My question is if there’s a huge riding/comfort difference between Endurance, Touring and Gravel? Not so much which brand or model, but maybe which geometry I should focus my searches on.

About me, I’m 54 6’1 205 and essentially just got back into cycling last year and purchased a trek DS2. Loving the cycling again, but not sure about the sluggish feel of the bike. I foresee my riding to be about 40% paved 40% crushed limestone and 20% gravel (side/township roads). While I don’t have a budget, would like to keep it under $2k perhaps $2500 tops. Don’t have a real brand preference, but do want to buy from a LBS and would prefer to shy away from entry level group sets and components.

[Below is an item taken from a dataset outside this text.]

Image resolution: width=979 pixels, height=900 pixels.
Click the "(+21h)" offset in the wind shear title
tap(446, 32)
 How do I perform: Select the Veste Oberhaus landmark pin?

My plan is to be able to participate in some longer rides such as Ragbrai, do some LIGHT CC touring/Bikepacking (not single track). More importantly feel good on the ride for 50+ miles in a day.

I get it, it’s difficult to give advice like this on the interweb, but hey that’s why Al invented it isn’t it? I’m also prepared for the scolding and admonishment of the “how dare you ask this question crowd”…..but I got thick skin, so have at it. Lol
Since you have done the analysis paralysis, looking at a 2021 DS2 (large) geometry, you basically have a 71*, (Offset-38, Trail 82), an 1100 wheelbase, 460 chainstays, and an enormous stack of 616. My question is what does your current bike do well, other than hold a line really good?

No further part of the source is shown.